After making 13 appearances in the first half of the 2013–14 season, on 31 January 2014, Ekangamene and teammate Sam Byrne were loaned to Carlisle United. He made his professional debut the next day, starting the game against Bristol City. Although the loan was due to last until the end of the season, a lack of centre-backs meant Manchester United were forced to recall Ekangamene to play in an unfamiliar position after only a month. After his return, he was ever-present for the under-21s and even scored in their penalty shoot-out defeat by Bolton Wanderers in the quarter-finals of the Lancashire Senior Cup on 17 March 2014. His performances during the season led to a nomination for the Denzil Haroun Reserve Player of the Year award, but he was ultimately beaten in the fan vote by Saidy Janko.

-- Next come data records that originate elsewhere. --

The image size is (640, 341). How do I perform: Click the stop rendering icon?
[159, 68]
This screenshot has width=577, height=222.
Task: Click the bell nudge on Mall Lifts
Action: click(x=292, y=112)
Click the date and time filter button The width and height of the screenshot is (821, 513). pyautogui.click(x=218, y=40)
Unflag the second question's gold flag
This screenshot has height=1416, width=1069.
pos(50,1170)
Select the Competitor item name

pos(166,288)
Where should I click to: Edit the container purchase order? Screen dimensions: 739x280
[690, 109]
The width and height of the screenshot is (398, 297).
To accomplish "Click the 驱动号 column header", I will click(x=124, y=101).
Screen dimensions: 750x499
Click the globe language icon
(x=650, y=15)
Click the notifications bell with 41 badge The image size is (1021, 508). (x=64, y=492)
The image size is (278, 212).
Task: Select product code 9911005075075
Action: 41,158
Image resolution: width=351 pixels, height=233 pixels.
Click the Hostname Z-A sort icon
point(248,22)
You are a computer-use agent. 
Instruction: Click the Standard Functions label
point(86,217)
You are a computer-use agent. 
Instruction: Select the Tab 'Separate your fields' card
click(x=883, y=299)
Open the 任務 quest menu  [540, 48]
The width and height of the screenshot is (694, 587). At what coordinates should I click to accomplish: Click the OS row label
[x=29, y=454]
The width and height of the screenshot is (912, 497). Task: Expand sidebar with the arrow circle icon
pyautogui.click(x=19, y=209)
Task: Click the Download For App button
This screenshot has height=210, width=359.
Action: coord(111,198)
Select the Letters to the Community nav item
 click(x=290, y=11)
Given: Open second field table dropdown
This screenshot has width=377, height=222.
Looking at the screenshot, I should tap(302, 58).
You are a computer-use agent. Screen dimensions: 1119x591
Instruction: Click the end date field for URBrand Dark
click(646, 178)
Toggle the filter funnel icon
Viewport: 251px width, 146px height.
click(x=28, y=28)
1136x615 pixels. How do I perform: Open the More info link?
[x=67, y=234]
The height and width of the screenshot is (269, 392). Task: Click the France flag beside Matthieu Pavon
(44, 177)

On 11 July 2014, Ekangamene left Manchester United to join Belgian club Zulte Waregem on a four-year deal. He made his debut on 17 July, coming on as an 87th-minute substitute for Mamoutou N'Diaye in Zulte Waregem's 2–1 win over Polish side Zawisza Bydgoszcz in the second qualifying round of the 2014–15 UEFA Europa League. He then made his league debut on 27 July, coming on for Chuks Aneke in the 83rd minute of Zulte Waregem's 2–0 derby win over Kortrijk.

On 29 January 2019, Ekangamene joined FK Inter Bratislava in the DOXXbet liga after a trial at the club. After a two-year spell at CD Marino, he signed for St Joseph's in August 2021.